Similar experiments were conducted with intact and sonicated EVs from activated monocyte cultures which have 100 ± 0% of IL-10 encapsulated in EVs and none on the EV surface. Responses to both intact and sonicated EVs were similar (n = 3, p = 0.094) (Fig. 5a). Likewise in experiments with intact and sonicated supernatants from tonsil cultures, in which 4.6 ± 1.9% of IL-10 was in free form and 95.4 ± 3.9% was EV-associated (with 63.3 ± 3.9% encapsulated), there was not a significant difference in response (p = 0.676, n = 4) (Fig. 5b). These experiments provided evidence that EVs that carry cytokines are biologically active and the encapsulated cytokines contribute to their activity.

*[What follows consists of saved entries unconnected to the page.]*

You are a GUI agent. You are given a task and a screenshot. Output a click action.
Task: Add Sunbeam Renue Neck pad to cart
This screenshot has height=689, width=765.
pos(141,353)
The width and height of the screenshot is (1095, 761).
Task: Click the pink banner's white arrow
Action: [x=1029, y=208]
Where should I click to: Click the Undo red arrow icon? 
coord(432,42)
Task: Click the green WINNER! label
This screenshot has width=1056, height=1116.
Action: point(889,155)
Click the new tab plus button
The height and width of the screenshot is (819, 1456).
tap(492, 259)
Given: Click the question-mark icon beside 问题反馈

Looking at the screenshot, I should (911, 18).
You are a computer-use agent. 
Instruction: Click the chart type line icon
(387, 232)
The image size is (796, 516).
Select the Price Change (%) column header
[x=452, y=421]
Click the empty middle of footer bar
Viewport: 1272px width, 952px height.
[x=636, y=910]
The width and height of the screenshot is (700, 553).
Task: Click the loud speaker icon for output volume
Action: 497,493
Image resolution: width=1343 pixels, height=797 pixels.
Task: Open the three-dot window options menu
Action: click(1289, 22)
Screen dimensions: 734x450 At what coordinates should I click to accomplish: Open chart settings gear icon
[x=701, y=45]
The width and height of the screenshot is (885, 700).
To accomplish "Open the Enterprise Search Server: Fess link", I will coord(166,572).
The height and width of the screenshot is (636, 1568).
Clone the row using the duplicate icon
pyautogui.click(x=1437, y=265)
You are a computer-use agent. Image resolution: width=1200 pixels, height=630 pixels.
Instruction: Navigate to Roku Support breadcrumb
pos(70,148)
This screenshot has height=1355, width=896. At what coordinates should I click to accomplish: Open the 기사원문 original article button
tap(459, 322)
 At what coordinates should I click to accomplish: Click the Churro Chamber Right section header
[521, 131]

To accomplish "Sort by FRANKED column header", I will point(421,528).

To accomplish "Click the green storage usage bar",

Extracellular vesicles (EVs) represent a diverse family of lipidic particles pinched off plasma membranes or released from multivesicular bodies (exososmes) as reviewed in6. EVs have been shown to alter characteristics of cells exposed to them7,8,9 thus constituting a third system of cell-cell communications, complementing cell-cell contacts and communication by soluble factors, like cytokines. Although cytokines are generally thought to exert biologic influence as soluble molecules, several cytokines have been reported to be associated with extracellular vesicles, for example, a membrane bound form of TNF-alpha from individuals with osteoarthritis10, chemokines associated with lipid rafts11, multiple cytokines inside human umbilical cord mesenchymal stem cell EVs12, or cytokines, such as the IL-1 family, which lack a signal peptide for secretion by the classical pathway13. Additionally, it was shown that the amount of EV-associated cytokines was increased in HIV-infection14. Whether association with EVs reflects the chemical property of particular cytokines or whether association with EVs is a general regulated physiologic process remains to be understood.
Here we undertook a first comprehensive study of cytokine association with EVs in an attempt to answer the following questions: (i) how general is the phenomenon of cytokine association with EVs? (ii) are only particular cytokines associated with EVs? (iii) can a cytokine released in association with EVs in one system get released as a free (soluble) molecule in another? (iii) is the association of cytokines with EVs a regulated process that can be modulated? (iv) are cytokines encapsulated in EVs rather than merely attached to them? (v) can EV-encapsulated cytokines be delivered to sensitive cells and trigger a physiological response?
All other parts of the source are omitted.